▶ **Your objective**
Lay out the rows as a JSON list of strings, one string per line and no blank lines, starting at the line that contains "The image size is (1117, 1092)." and ending at the last of the rows.

▶ **Working data**
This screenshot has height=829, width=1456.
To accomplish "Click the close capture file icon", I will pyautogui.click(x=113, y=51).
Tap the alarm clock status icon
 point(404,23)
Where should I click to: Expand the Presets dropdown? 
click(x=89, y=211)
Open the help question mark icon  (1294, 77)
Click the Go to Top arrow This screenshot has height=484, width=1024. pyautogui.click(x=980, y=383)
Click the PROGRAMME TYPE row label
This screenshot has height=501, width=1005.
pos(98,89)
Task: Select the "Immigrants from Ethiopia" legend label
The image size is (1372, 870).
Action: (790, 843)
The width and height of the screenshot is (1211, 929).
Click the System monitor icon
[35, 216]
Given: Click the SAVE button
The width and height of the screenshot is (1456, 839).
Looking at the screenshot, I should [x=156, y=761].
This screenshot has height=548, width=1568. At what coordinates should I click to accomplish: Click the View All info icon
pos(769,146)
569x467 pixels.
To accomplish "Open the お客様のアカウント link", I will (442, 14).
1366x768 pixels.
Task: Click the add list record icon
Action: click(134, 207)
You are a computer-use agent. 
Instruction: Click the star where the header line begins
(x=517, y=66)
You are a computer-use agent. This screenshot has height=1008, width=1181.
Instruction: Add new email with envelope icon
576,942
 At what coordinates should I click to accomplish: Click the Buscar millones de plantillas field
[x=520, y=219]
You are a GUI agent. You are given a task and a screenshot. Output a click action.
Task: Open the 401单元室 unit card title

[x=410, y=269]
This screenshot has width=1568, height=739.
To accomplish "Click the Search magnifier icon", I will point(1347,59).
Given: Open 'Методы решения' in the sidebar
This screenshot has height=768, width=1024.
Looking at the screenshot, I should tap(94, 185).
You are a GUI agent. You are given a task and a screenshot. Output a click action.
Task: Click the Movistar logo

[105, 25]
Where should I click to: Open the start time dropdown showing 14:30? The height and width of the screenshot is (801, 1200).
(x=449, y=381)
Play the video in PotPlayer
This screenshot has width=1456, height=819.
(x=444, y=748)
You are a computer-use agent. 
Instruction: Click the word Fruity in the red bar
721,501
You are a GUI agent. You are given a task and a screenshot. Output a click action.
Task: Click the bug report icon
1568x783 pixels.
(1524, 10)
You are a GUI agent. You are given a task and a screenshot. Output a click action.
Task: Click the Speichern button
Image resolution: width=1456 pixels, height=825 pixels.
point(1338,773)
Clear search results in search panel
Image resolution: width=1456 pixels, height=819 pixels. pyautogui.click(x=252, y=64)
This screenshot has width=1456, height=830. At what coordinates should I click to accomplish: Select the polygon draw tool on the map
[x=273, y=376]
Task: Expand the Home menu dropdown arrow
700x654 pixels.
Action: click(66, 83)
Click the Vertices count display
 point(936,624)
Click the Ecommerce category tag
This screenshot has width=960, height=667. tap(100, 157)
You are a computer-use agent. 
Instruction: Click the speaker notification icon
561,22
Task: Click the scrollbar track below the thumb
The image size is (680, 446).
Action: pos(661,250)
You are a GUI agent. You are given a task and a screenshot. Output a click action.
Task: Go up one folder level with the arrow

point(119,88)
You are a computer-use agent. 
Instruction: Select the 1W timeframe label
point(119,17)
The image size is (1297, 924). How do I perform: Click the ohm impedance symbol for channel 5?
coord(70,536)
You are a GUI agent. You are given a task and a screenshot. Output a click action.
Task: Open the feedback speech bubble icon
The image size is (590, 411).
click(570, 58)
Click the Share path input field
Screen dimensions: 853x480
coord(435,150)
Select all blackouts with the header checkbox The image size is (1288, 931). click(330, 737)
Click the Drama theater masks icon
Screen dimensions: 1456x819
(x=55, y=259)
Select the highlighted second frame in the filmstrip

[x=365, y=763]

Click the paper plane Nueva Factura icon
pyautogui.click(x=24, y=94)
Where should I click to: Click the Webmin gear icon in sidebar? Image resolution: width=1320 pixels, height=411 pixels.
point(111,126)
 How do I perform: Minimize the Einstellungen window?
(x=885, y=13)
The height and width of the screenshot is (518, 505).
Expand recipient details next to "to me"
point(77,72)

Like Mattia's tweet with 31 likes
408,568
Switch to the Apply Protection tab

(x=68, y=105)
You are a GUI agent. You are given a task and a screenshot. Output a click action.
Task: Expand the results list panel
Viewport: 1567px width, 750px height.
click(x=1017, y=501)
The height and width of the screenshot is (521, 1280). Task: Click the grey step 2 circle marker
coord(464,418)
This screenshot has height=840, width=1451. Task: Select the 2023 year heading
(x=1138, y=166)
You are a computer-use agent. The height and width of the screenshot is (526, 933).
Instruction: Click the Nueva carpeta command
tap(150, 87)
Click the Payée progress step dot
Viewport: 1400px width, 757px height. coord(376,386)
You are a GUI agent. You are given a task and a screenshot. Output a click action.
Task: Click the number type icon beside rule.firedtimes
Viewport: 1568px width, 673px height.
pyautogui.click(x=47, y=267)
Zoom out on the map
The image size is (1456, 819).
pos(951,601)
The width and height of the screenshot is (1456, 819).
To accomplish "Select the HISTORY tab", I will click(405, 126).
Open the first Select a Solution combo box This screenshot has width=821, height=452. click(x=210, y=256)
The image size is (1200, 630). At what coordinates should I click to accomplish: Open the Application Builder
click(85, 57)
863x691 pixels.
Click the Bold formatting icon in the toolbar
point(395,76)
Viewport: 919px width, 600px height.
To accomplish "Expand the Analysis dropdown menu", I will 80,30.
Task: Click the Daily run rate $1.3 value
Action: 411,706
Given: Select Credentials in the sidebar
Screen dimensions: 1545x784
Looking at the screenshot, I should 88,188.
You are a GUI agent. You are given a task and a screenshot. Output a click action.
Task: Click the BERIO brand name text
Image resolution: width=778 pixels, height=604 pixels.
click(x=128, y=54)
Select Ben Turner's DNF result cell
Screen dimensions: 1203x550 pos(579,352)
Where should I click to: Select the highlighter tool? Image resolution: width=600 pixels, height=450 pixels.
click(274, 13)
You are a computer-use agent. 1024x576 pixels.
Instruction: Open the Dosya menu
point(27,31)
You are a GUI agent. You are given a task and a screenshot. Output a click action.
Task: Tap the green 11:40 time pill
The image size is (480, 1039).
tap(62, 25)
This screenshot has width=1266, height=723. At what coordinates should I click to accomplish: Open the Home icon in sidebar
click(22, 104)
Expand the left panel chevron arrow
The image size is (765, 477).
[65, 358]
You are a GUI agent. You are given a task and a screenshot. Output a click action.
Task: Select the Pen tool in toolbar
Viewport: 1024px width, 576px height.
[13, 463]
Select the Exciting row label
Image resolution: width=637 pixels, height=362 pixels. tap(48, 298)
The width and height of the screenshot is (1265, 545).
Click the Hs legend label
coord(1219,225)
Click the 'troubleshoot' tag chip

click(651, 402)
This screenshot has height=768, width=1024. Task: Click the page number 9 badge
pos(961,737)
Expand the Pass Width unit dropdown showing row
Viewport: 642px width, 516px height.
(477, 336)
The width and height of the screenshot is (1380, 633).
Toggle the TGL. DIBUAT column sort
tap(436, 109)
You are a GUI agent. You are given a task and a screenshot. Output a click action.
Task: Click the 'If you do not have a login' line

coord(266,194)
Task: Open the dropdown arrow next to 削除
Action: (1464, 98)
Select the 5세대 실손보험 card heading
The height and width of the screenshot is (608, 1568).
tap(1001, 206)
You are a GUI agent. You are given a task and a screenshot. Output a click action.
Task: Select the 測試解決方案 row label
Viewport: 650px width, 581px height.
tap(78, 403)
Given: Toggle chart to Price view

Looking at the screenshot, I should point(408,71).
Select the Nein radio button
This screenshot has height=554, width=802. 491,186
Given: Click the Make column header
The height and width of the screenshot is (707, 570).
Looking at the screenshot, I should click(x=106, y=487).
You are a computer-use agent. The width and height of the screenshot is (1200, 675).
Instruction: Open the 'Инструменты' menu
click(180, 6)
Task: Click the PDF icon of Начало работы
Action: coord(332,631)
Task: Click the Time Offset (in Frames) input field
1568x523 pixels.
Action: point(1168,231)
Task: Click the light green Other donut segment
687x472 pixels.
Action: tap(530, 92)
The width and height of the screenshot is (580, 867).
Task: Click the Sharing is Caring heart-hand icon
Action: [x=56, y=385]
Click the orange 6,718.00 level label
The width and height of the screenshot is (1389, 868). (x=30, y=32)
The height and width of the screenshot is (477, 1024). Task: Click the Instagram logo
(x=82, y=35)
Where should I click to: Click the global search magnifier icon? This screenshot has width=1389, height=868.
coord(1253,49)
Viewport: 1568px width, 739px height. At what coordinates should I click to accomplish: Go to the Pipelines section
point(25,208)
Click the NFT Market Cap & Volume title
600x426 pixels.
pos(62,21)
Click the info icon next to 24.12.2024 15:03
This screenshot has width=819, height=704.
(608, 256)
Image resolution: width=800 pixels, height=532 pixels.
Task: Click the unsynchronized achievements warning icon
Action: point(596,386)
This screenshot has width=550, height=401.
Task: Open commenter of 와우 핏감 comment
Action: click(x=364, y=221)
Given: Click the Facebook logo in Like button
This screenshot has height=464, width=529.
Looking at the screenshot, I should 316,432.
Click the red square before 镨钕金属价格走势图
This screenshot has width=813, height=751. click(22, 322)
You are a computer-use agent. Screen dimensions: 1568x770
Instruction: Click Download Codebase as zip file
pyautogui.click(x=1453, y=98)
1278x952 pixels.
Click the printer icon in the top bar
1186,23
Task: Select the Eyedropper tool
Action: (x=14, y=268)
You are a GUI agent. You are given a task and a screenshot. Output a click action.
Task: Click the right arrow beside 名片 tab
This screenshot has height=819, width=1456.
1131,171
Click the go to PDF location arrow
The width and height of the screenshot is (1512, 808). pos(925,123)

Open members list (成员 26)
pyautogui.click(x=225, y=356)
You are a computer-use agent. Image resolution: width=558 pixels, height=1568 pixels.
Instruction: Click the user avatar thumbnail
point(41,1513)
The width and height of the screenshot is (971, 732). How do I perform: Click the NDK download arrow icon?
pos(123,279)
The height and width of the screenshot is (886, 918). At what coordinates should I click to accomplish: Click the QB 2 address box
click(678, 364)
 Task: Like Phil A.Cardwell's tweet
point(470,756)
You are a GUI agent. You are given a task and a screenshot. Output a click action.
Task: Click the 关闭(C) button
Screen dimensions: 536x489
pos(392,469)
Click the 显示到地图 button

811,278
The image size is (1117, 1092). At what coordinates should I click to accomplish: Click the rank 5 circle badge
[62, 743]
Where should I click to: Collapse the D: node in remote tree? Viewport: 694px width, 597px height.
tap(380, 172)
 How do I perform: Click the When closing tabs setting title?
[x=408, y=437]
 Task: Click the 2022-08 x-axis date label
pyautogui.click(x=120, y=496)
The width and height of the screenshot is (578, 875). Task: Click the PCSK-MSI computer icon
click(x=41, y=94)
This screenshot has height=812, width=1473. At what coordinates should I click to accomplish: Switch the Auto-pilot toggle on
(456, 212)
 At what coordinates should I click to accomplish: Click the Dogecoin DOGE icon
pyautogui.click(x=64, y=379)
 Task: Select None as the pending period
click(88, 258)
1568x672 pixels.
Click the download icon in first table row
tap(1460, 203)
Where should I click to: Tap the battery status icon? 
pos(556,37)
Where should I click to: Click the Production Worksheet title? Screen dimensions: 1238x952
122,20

▶ **In response**
[
  "The image size is (1117, 1092). At what coordinates should I click to accomplish: Click the rank 5 circle badge",
  "[62, 743]",
  "Where should I click to: Collapse the D: node in remote tree? Viewport: 694px width, 597px height.",
  "tap(380, 172)",
  " How do I perform: Click the When closing tabs setting title?",
  "[x=408, y=437]",
  " Task: Click the 2022-08 x-axis date label",
  "pyautogui.click(x=120, y=496)",
  "The width and height of the screenshot is (578, 875). Task: Click the PCSK-MSI computer icon",
  "click(x=41, y=94)",
  "This screenshot has height=812, width=1473. At what coordinates should I click to accomplish: Switch the Auto-pilot toggle on",
  "(456, 212)",
  " At what coordinates should I click to accomplish: Click the Dogecoin DOGE icon",
  "pyautogui.click(x=64, y=379)",
  " Task: Select None as the pending period",
  "click(88, 258)",
  "1568x672 pixels.",
  "Click the download icon in first table row",
  "tap(1460, 203)",
  "Where should I click to: Tap the battery status icon? ",
  "pos(556,37)",
  "Where should I click to: Click the Production Worksheet title? Screen dimensions: 1238x952",
  "122,20"
]